Whenever a line in the entries below includes the string "will", count that line. Report the total alone.
==*==
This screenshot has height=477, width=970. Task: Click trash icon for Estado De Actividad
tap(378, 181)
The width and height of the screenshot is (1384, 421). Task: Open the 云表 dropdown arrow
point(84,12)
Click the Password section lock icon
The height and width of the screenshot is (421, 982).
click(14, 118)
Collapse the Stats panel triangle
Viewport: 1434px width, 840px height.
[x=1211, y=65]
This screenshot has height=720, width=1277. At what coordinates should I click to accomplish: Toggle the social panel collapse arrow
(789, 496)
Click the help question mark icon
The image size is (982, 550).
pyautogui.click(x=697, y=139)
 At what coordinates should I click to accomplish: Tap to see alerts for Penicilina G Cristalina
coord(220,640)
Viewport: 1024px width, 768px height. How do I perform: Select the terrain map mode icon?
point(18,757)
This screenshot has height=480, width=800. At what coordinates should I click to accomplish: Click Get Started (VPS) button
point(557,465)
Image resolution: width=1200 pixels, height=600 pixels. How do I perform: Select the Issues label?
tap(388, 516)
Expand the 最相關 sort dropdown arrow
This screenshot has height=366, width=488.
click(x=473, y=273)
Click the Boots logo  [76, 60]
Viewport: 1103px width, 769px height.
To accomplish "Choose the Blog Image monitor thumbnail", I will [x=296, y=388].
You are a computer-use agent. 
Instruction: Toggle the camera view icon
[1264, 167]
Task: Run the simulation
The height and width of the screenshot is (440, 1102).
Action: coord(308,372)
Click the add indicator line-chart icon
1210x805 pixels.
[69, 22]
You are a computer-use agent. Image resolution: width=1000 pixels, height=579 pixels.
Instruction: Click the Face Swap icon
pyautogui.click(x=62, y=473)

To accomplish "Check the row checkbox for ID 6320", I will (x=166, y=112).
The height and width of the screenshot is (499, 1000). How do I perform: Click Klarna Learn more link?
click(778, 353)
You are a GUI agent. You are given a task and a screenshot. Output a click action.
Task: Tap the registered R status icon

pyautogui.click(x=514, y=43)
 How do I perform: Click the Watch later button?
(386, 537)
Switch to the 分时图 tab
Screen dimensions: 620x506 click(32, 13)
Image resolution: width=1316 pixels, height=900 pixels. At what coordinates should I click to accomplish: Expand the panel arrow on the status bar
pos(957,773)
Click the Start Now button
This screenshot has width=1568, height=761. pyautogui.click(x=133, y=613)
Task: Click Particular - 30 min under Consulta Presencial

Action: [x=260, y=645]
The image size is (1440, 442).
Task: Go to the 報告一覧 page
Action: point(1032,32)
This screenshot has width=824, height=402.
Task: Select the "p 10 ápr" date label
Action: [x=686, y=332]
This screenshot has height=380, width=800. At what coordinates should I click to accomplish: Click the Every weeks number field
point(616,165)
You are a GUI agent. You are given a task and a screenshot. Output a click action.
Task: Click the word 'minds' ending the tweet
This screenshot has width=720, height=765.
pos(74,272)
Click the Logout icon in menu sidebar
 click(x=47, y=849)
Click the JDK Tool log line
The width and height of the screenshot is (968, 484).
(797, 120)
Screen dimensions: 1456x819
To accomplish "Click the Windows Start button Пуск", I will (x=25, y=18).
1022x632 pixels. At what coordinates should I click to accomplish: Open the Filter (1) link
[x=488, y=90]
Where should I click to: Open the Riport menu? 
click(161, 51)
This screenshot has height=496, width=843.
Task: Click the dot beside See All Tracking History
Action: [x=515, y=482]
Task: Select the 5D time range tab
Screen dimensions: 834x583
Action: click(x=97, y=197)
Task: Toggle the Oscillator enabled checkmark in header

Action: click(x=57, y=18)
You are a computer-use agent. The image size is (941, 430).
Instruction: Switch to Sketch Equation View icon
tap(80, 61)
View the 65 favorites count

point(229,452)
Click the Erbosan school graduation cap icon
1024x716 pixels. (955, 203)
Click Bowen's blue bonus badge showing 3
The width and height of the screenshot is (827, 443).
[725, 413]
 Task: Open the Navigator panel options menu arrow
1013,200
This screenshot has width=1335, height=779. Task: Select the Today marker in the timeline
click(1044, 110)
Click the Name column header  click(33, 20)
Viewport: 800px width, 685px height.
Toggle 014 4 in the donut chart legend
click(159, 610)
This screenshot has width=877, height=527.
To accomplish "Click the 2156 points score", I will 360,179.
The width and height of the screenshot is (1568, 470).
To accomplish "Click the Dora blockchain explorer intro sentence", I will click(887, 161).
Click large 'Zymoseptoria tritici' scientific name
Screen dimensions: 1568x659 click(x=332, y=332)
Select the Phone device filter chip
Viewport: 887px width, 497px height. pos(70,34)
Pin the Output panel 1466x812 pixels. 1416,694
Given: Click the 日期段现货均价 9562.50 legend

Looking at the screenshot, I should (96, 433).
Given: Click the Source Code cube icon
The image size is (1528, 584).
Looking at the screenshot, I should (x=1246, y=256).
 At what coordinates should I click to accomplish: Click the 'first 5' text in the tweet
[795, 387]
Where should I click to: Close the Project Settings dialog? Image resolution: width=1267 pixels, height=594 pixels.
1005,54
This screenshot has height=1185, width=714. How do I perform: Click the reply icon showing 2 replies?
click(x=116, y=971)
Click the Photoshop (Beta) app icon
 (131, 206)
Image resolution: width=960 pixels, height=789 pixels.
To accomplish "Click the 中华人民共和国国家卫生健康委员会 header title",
==*==
RESULT
5